### THE TASK
Copy out every record precisely.

(Records contained in a dataset)
=====

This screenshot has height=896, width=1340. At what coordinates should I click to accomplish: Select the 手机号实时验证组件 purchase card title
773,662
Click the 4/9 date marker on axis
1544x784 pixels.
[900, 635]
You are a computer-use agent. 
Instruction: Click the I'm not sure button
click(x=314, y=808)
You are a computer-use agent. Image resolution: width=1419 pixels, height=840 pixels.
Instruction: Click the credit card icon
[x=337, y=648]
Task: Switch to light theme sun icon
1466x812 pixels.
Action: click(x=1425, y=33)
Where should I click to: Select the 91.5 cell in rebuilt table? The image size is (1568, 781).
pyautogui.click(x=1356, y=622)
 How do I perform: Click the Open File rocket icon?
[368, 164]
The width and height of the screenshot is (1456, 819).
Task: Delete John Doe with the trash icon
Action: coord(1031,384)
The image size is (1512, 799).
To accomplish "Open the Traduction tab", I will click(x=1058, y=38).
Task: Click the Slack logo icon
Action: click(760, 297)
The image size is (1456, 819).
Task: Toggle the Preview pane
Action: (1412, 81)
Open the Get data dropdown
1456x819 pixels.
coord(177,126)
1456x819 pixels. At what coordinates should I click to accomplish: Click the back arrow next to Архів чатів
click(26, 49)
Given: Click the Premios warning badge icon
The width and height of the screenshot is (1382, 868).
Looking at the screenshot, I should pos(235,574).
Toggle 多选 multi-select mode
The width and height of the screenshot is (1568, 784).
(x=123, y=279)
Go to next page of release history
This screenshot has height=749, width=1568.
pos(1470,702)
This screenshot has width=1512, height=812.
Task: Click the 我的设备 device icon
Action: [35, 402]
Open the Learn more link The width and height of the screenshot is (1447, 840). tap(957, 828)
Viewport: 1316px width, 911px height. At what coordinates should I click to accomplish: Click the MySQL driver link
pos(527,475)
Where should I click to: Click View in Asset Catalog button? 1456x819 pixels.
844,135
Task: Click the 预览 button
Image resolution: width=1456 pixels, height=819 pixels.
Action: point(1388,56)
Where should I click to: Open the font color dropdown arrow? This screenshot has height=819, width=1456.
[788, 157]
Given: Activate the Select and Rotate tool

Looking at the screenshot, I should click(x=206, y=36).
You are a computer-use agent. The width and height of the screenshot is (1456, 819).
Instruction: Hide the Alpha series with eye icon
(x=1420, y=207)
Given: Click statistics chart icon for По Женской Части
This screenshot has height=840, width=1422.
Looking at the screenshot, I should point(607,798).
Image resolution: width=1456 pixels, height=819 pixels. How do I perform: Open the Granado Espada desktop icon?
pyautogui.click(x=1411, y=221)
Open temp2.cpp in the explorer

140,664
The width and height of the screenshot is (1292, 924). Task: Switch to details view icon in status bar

=====

### OUTPUT OF THE EXERCISE
This screenshot has height=896, width=1340. At what coordinates should I click to accomplish: Select the 手机号实时验证组件 purchase card title
773,662
Click the 4/9 date marker on axis
1544x784 pixels.
[900, 635]
You are a computer-use agent. 
Instruction: Click the I'm not sure button
click(x=314, y=808)
You are a computer-use agent. Image resolution: width=1419 pixels, height=840 pixels.
Instruction: Click the credit card icon
[x=337, y=648]
Task: Switch to light theme sun icon
1466x812 pixels.
Action: click(x=1425, y=33)
Where should I click to: Select the 91.5 cell in rebuilt table? The image size is (1568, 781).
pyautogui.click(x=1356, y=622)
 How do I perform: Click the Open File rocket icon?
[368, 164]
The width and height of the screenshot is (1456, 819).
Task: Delete John Doe with the trash icon
Action: coord(1031,384)
The image size is (1512, 799).
To accomplish "Open the Traduction tab", I will click(x=1058, y=38).
Task: Click the Slack logo icon
Action: click(760, 297)
The image size is (1456, 819).
Task: Toggle the Preview pane
Action: (1412, 81)
Open the Get data dropdown
1456x819 pixels.
coord(177,126)
1456x819 pixels. At what coordinates should I click to accomplish: Click the back arrow next to Архів чатів
click(26, 49)
Given: Click the Premios warning badge icon
The width and height of the screenshot is (1382, 868).
Looking at the screenshot, I should pos(235,574).
Toggle 多选 multi-select mode
The width and height of the screenshot is (1568, 784).
(x=123, y=279)
Go to next page of release history
This screenshot has height=749, width=1568.
pos(1470,702)
This screenshot has width=1512, height=812.
Task: Click the 我的设备 device icon
Action: [35, 402]
Open the Learn more link The width and height of the screenshot is (1447, 840). tap(957, 828)
Viewport: 1316px width, 911px height. At what coordinates should I click to accomplish: Click the MySQL driver link
pos(527,475)
Where should I click to: Click View in Asset Catalog button? 1456x819 pixels.
844,135
Task: Click the 预览 button
Image resolution: width=1456 pixels, height=819 pixels.
Action: point(1388,56)
Where should I click to: Open the font color dropdown arrow? This screenshot has height=819, width=1456.
[788, 157]
Given: Activate the Select and Rotate tool

Looking at the screenshot, I should click(x=206, y=36).
You are a computer-use agent. The width and height of the screenshot is (1456, 819).
Instruction: Hide the Alpha series with eye icon
(x=1420, y=207)
Given: Click statistics chart icon for По Женской Части
This screenshot has height=840, width=1422.
Looking at the screenshot, I should point(607,798).
Image resolution: width=1456 pixels, height=819 pixels. How do I perform: Open the Granado Espada desktop icon?
pyautogui.click(x=1411, y=221)
Open temp2.cpp in the explorer

140,664
The width and height of the screenshot is (1292, 924). Task: Switch to details view icon in status bar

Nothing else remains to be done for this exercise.